I recently reviewed one of our recent sales engagements with a F500 digital services company based in the San Francisco Bay Area. Of course, networking and security in cloud emerged as one of their biggest pain points. No surprise there.
The more I studied the engagement, the more I realized there was nothing extraordinary in the customer testimony at all. It played out entirely as expected. I’ll summarize their approach for you.
When Does the Time Clock Start?
Their first networking security pattern was to “lift and shift” their firewall into a hub VNet (or VPC for AWS and GCP), peer up their VNet spokes to this secure hub, then direct inter-VNet and outbound traffic into the firewall with static routes. Security groups were then used inside VNet, to provide microsegmentation between subnets and virtual instances.
Sound familiar? This “secure hub-and-spoke” or “virtual DMZ” architecture has become the de facto standard for cloud network and security design. I should know, as I was one of the first cloud architects to help proliferate it during my career at Microsoft Azure. More on that later. My point, for now, is that this customer did everything right because they were following all the documented best practices of the CSPs themselves.

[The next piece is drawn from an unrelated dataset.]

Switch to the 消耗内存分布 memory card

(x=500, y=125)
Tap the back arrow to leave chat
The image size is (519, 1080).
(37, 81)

Yet, despite the virtual DMZ being considered a “best practice” design among enterprises and CSPs alike, it is not perfect. In fact, this design will eventually become a ticking time bomb in your cloud network, causing a host of costly problems when it explodes. Unfortunately, this customer had experienced all the big issues: rising costs, scale challenges, growing complexity, and a painful lack of agility.

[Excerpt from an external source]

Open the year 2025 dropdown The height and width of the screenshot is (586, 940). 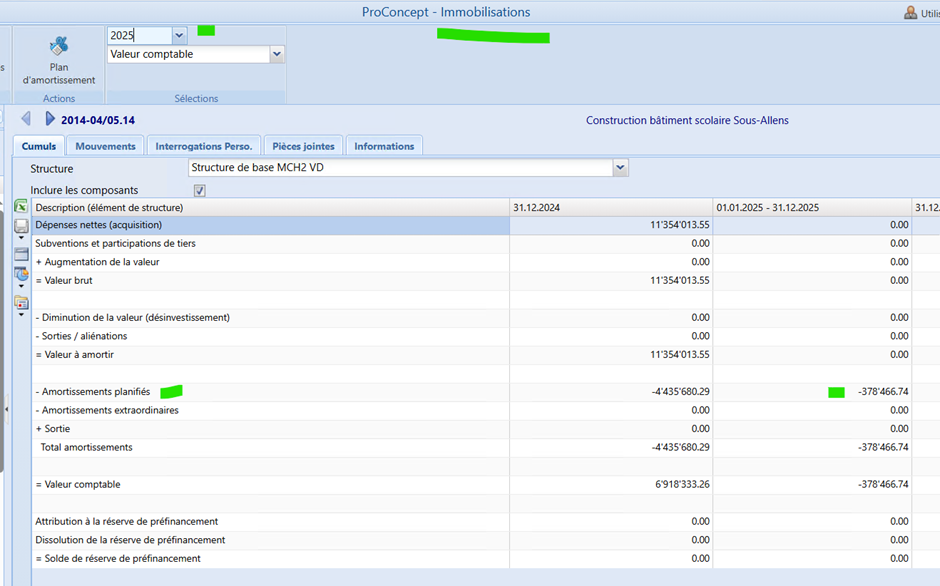[x=179, y=35]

Warning Signs for High Stakes
Why does this pattern suddenly detonate for so many customers? What are the warning signs, the issues, and how to you fix it? Or better yet, how do you avoid sitting on a time bomb all together?
To answer these questions, let’s review the virtual DMZ pattern across four categories: cost, scale, complexity, and agility. These categories are ultimately all connected, but to fully answer the questions above, we need to carefully dissect each category. This will take time, my friends, because we have a lot of yarn to unravel.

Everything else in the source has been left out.